WORK REQUEST: Could you write out exactly, and only, the lines from the one containing "Lo Stato Delle Cose - Puntata Del 23/03/2026" through the last line of the data, leaving out all pictures?

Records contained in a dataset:
_____

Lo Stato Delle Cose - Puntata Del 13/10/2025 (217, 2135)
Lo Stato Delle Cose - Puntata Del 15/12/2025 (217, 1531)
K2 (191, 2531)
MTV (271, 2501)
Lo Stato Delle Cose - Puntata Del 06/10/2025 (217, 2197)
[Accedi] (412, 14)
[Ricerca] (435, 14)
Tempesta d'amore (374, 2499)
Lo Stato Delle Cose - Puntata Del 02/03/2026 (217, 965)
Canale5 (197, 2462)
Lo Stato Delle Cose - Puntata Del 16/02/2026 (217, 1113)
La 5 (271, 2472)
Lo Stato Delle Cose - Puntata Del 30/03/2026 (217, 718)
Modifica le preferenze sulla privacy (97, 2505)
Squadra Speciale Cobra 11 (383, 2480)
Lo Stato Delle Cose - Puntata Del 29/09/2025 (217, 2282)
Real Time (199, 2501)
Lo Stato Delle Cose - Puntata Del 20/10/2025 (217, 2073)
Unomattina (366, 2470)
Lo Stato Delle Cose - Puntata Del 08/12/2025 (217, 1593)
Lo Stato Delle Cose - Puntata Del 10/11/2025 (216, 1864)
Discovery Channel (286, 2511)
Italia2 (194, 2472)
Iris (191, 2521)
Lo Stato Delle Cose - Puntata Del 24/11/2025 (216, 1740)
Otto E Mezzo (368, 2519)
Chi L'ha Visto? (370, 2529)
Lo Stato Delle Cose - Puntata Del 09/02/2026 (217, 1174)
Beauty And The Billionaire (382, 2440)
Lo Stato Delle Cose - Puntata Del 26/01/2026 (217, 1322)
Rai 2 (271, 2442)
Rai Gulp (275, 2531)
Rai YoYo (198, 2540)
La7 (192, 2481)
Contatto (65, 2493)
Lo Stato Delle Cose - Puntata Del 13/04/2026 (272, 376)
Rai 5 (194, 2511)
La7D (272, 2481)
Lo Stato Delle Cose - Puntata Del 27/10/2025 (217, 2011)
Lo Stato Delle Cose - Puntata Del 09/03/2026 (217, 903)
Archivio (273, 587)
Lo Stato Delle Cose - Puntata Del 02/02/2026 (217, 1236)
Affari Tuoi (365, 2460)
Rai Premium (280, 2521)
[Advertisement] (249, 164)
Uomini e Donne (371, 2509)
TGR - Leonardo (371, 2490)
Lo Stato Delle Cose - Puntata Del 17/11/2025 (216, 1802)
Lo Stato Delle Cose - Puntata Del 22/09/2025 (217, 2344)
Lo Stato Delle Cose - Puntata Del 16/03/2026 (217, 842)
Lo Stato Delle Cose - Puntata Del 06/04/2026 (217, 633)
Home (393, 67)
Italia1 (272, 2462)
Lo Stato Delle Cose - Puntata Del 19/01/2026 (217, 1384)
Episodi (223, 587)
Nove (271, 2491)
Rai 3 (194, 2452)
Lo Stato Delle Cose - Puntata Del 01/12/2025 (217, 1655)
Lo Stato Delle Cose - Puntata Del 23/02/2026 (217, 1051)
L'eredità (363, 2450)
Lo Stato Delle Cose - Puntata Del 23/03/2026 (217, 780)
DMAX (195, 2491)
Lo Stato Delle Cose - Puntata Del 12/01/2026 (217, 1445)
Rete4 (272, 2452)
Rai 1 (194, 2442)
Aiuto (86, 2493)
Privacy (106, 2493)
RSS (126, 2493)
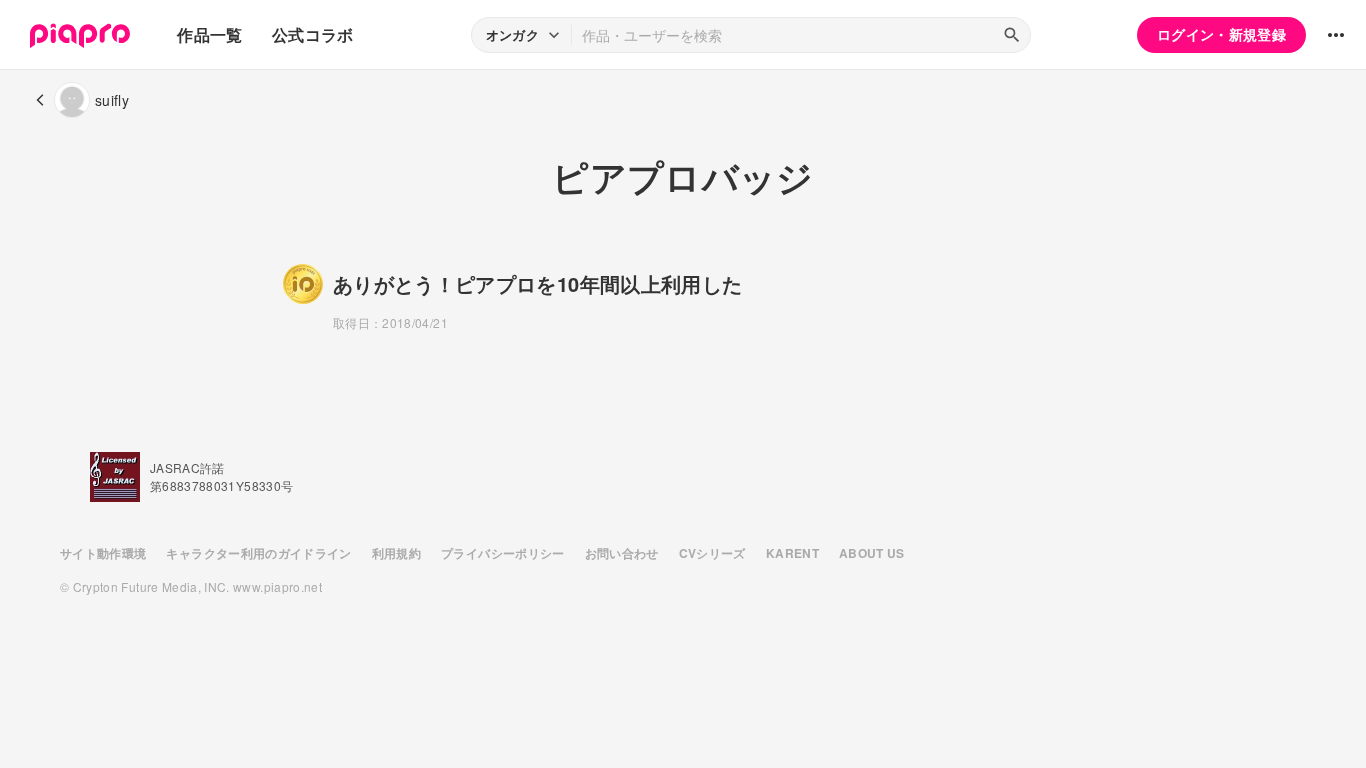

_____

ANSWER BELOW:
Lo Stato Delle Cose - Puntata Del 23/03/2026 (217, 780)
DMAX (195, 2491)
Lo Stato Delle Cose - Puntata Del 12/01/2026 (217, 1445)
Rete4 (272, 2452)
Rai 1 (194, 2442)
Aiuto (86, 2493)
Privacy (106, 2493)
RSS (126, 2493)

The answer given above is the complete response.